Count the lines in the rows below that contain the string "label", and reply with the number alone.

[Pixel coordinate grounding data]
((
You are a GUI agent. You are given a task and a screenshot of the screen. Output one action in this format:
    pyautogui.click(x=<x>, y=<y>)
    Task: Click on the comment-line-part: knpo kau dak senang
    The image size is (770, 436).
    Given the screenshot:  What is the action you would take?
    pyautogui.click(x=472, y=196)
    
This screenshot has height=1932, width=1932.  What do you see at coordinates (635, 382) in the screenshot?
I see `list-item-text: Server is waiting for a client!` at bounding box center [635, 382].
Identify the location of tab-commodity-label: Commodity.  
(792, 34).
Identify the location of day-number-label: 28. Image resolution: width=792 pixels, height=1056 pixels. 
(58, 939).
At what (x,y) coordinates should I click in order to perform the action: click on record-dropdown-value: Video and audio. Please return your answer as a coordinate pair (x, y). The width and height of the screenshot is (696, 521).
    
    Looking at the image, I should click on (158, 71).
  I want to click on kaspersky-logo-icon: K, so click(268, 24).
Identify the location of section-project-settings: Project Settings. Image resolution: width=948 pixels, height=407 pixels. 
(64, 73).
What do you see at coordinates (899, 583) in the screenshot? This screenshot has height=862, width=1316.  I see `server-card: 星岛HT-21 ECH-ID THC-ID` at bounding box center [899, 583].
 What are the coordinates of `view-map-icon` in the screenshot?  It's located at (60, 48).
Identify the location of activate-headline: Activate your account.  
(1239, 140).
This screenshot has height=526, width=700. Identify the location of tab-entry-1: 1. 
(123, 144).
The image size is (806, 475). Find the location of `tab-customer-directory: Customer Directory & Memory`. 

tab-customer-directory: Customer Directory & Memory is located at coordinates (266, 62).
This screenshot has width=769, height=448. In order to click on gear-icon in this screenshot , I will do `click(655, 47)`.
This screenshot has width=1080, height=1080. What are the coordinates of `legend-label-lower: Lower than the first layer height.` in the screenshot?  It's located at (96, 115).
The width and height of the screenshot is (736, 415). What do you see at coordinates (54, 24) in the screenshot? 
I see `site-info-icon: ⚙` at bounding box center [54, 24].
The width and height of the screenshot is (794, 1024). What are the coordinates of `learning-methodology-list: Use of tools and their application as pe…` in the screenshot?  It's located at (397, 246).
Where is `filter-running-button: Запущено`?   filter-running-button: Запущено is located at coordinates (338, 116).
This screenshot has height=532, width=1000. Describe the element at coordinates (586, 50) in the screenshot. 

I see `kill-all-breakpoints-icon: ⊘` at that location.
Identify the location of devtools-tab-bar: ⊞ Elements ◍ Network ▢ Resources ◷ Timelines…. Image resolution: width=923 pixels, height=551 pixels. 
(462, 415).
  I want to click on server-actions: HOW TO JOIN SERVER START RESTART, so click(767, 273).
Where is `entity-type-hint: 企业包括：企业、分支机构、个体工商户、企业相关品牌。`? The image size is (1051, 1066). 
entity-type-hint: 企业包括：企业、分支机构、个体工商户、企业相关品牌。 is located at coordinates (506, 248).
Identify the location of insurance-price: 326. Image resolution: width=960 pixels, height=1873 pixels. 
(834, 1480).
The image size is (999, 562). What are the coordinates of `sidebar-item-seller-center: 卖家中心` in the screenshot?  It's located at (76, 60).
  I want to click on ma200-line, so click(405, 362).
))
RESPONSE TO THIS EXERCISE:
3